Your stomach knots. Years of silence. Neglect. Overlooked birthdays, missed recitals, absent gazes during galas when you were practically begging to be seen— it all surges up like bile.
“I don’t—”
“You belong here,” Damian cuts in, sharp, insistent, his chair nearly flush to yours now. His green eyes burn with possessiveness only a child that never learned to share can wield. “With us.”
Your tongue darts across your bottom lip. You hesitate, but the room leaves no space to breathe, no space to speak.
“You’re not serious.”
Bruce’s jaw ticked, that faint clench you’d seen too many times before. “You’re not safe.”
“I’ve been safe for years,” you shot back, the weight of the old argument settling over your shoulders like a threadbare cloak. “Without you.”
“We didn’t know where you were,” Dick added, voice soft, as if that might somehow make it hurt less. “That’s not okay.”

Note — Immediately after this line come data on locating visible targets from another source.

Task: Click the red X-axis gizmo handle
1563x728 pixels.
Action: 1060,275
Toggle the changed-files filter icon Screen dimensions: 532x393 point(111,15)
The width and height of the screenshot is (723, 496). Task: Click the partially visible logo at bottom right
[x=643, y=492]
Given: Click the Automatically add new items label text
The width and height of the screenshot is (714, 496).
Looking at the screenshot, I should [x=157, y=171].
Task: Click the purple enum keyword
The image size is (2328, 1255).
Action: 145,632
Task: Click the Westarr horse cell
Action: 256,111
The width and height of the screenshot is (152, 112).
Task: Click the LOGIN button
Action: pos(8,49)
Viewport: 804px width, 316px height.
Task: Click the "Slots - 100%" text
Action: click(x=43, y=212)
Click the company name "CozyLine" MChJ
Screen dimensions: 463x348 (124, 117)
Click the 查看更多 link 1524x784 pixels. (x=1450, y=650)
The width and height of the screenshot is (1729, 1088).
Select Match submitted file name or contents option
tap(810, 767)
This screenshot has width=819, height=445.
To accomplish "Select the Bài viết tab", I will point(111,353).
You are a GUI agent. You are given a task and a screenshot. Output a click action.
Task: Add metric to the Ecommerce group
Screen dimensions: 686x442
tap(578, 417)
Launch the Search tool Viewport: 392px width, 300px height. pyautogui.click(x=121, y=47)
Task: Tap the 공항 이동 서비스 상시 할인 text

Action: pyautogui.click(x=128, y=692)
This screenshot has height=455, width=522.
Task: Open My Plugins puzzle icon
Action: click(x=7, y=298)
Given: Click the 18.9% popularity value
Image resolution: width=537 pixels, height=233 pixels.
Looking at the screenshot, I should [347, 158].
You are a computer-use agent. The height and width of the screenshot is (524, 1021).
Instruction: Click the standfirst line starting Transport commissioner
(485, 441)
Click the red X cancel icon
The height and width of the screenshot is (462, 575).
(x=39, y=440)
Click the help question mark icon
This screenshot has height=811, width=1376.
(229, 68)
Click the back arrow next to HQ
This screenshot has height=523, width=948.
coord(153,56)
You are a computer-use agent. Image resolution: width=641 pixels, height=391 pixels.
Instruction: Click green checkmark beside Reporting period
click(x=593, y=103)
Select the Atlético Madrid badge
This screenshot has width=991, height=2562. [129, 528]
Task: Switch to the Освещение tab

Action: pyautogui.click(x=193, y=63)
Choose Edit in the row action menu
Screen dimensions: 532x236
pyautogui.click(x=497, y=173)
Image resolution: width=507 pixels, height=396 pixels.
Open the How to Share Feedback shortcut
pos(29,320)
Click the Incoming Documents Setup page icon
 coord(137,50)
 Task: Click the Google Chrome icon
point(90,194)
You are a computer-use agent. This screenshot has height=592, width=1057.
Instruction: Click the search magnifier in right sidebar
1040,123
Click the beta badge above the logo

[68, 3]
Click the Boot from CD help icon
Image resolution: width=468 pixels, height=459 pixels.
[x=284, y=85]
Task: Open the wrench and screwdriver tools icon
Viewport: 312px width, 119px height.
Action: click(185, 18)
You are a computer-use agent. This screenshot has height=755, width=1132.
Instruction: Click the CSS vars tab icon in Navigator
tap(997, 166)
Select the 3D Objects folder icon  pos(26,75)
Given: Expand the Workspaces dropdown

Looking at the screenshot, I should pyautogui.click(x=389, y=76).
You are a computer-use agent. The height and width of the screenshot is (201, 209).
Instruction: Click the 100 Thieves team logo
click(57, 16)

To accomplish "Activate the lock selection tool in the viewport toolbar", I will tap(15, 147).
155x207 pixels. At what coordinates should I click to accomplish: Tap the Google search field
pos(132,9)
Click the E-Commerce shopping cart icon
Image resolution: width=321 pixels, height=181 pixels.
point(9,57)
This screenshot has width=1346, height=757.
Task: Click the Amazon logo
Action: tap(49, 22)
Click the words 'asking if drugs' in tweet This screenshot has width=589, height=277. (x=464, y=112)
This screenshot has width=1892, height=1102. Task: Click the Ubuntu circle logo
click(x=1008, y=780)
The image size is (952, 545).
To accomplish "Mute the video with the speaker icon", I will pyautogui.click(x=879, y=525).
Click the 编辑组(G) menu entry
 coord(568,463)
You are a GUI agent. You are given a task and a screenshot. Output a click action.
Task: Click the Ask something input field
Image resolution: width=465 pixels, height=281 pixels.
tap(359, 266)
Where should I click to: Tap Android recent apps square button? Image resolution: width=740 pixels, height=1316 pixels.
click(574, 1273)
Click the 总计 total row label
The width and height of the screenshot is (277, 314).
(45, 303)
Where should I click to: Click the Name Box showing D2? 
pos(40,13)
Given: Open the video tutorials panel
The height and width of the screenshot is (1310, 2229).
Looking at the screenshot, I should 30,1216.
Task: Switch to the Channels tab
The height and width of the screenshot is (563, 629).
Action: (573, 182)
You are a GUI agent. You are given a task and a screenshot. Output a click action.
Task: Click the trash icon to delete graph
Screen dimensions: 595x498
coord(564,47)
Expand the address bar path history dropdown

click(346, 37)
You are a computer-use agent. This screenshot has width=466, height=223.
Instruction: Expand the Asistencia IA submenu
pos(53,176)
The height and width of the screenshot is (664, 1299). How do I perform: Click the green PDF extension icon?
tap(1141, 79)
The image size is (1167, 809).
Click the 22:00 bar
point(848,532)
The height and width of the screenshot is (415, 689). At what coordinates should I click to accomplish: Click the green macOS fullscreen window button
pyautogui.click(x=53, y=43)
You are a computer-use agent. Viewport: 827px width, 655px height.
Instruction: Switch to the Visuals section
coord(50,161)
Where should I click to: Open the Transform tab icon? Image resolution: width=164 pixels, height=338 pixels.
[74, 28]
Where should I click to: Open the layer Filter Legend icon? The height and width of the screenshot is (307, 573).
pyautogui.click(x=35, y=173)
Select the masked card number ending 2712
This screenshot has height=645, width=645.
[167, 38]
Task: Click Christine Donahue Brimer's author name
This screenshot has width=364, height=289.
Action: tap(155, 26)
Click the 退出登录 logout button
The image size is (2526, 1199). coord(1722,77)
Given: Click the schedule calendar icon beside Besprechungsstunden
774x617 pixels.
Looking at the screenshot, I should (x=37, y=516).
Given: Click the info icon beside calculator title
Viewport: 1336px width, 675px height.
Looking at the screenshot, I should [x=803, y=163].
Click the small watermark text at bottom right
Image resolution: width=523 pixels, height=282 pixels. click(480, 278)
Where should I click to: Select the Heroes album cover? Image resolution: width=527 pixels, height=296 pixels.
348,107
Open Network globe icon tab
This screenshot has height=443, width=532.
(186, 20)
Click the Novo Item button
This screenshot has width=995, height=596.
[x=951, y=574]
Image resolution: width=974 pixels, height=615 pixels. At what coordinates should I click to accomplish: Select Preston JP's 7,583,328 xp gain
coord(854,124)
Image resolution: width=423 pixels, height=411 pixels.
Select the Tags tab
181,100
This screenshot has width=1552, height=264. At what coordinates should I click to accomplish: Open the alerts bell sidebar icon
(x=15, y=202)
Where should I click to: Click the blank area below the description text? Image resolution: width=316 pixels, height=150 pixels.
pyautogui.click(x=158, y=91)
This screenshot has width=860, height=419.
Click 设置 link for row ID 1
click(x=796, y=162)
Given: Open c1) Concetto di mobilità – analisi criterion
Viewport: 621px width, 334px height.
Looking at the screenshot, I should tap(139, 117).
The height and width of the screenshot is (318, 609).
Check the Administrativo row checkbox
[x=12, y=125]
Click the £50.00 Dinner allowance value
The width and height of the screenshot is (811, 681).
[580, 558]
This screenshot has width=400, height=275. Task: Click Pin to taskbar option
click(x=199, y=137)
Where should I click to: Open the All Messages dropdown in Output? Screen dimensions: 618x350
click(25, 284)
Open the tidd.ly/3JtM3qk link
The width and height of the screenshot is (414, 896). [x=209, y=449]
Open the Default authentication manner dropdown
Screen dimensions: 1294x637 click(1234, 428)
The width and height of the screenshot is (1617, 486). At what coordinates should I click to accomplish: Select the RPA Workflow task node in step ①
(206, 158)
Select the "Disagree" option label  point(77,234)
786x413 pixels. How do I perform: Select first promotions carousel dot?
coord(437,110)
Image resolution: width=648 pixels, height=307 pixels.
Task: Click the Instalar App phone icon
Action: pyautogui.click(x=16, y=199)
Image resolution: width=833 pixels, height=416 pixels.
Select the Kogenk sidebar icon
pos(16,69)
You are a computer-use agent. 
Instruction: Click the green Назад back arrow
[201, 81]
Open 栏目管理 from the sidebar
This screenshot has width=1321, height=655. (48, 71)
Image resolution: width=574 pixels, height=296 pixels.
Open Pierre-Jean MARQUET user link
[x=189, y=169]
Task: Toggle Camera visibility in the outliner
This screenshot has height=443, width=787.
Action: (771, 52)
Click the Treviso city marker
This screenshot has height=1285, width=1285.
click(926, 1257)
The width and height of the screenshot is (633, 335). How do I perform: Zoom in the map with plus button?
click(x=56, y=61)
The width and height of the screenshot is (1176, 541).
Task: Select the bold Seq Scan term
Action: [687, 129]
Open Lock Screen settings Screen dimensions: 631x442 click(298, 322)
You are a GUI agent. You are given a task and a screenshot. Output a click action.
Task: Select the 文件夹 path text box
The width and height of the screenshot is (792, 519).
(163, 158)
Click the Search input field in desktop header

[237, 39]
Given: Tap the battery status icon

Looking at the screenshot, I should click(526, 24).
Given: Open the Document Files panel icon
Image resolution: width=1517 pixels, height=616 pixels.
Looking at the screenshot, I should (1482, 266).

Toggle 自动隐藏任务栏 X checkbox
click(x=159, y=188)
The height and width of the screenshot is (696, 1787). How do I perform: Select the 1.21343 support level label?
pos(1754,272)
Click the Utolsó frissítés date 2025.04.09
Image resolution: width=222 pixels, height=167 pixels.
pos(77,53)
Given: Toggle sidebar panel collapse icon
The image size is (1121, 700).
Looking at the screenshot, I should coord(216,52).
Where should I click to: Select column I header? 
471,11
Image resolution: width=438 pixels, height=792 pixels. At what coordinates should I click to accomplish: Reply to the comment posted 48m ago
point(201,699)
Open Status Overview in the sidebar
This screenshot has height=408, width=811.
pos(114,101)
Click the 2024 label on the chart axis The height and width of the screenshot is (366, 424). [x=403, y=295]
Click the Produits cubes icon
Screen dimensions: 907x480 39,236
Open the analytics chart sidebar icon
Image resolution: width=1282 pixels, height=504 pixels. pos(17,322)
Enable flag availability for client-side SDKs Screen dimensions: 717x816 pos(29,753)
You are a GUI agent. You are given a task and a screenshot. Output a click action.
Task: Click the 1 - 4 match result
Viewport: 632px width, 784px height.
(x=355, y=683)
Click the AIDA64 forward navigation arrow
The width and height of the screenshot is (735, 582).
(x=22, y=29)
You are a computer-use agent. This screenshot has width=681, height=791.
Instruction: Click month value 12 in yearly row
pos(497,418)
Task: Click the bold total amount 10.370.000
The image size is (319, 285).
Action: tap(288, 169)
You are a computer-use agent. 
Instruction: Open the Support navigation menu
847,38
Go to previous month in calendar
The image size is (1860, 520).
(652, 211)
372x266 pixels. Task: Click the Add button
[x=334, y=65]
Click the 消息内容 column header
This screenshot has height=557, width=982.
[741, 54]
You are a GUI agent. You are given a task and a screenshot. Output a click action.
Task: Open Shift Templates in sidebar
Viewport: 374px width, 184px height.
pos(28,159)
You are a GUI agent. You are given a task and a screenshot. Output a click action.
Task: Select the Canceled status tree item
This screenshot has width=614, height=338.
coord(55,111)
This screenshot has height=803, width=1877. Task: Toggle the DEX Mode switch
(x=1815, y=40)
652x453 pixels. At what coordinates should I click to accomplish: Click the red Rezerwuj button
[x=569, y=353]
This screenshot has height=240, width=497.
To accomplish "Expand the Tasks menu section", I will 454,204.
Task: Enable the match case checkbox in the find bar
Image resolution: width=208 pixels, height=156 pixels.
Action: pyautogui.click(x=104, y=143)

“That’s exactly how I wanted it.”
Damian’s hands tightened into fists on the table, his leg pressed fully against yours now, unmoving, steady, anchoring you in place whether you wanted it or not.
“You’re a Wayne,” Bruce continued, firm, final. “You belong here.”
Your lips twisted into something that wasn’t quite a smile.
“Since when?”
Jason’s fingers drummed against the edge of his plate. He didn’t look at you. “Since always.”
You exhaled slowly, dragging your gaze away from them, scanning the familiar walls, the weight of the manor sinking into your ribs like it never left.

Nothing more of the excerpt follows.